There can be no doubt that, for many Russians, Secretary of State John Kerry's appeal to "reciprocity in the enforcement of the law" rings hollow --- especially when measured against the past decade in which a lawless, U.S. unitary executive has engaged in an unprovoked War of Aggression in Iraq and engaged in extraordinary rendition, indefinite detentions, torture and even targeted, extrajudicial killings of U.S. citizens.
The plain and simple truth is that the United States no longer possesses the moral authority to lecture other nations about the rule of law --- not when, as observed by Law Prof.
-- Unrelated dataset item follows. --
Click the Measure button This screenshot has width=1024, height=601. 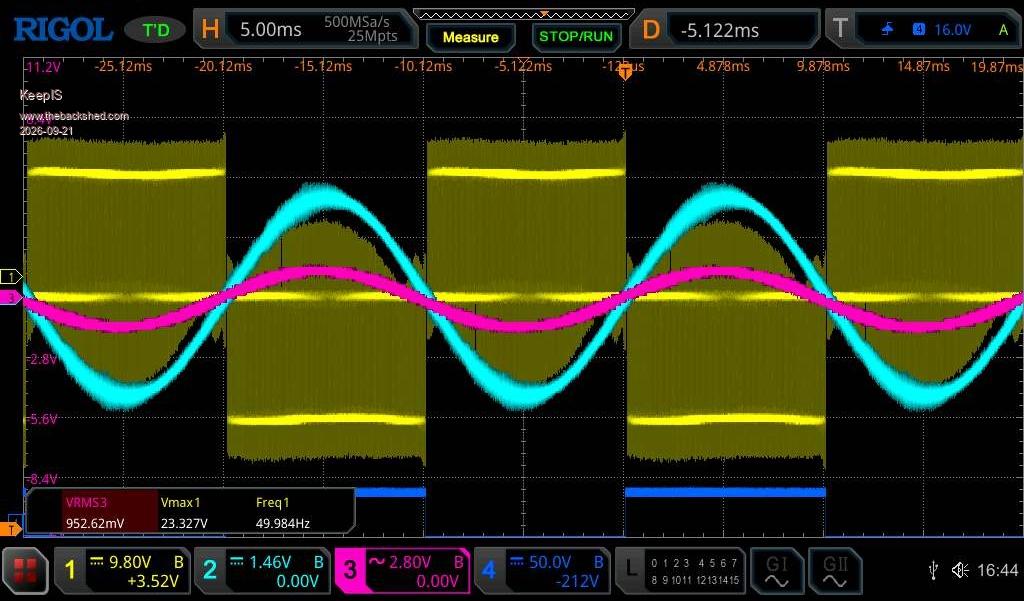pos(470,37)
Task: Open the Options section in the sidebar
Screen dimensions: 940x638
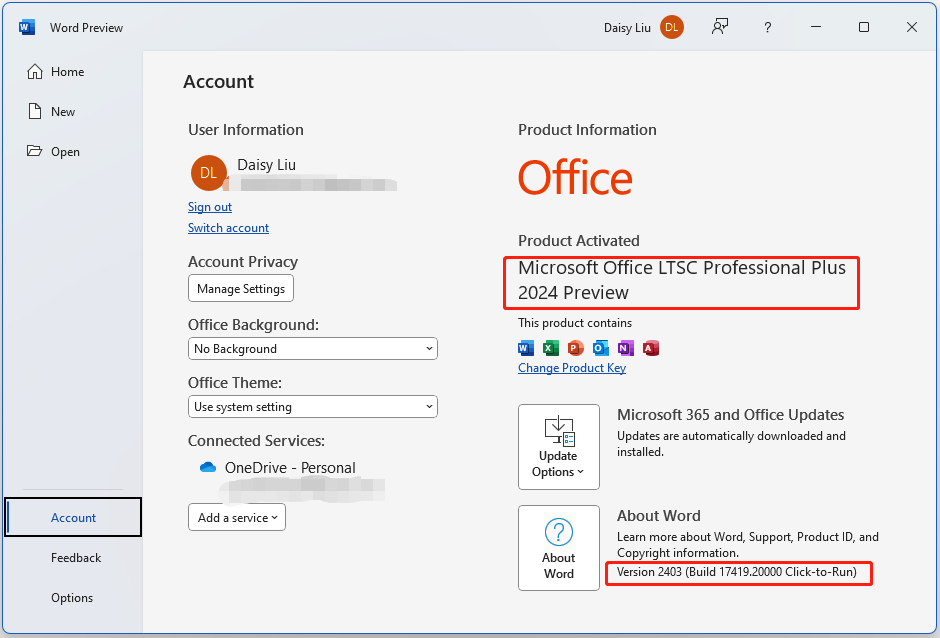Action: point(72,597)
Paul Campos, it operates within "a two-tiered system of laws" where, the vast majority of citizens are subjected to "an unusually harsh criminal code" that has produced, by far, the world's largest prison system, while U.S. "political and financial elites operate with something approaching complete impunity."
President Putin could well look at the fact that the U.S. is so aggressively targeting a whistleblower for revealing what many regard as immense violations of our constitution and our laws, as embodied in the NSA's omnipresent surveillance programs, even while turning a blind eye in the face of a solid case for prosecuting James R. Clapper, the Director of National Intelligence, for perjury.
Who could blame Putin for watching all of that and saying: "Rule of law? You've got to be kidding me."
But decisions of this magnitude, especially in a nation like Russia, are seldom grounded solely upon another nation's hypocrisy or other moral considerations. What is especially significant is that Ecuador and the other two potential destinations for Snowden, Cuba and Venezuela, are all members of ALBA, a group of anti-U.S. imperialist nations of Latin America and the Caribbean, which seek to break free from the domination of what John Perkins aptly described in Confessions of an Economic Hit Man as "the corporatocracy."
As is reflected by the academic work [PDF] of Yuri Paniev, a Latin American expert with the Russian Academy of Sciences, the Russian government sees the desire of the ALBA to slip the leash of U.S. imperialism as an ideal opportunity for Russia to establish economic and political ties in a region of the world that had long been under the corporatocracy's hegemonic control.
Kerry's appeal to reciprocity cannot begin to measure up to these questions of real politik, which may, in the end, ironically find Russia helping to preserve the constitutional rights of Americans, thereby protecting the U.S. Constitution against the threat posed by the same U.S. government officials who had taken a solemn oath to support and defend it.
Sadly, the greatest threat to our constitutional form of representative democracy comes not from foreign terrorists but from the same increasingly privatized, corporate cyber-security state that uses secrecy and the fig leaf of national security to hide its subversive purpose.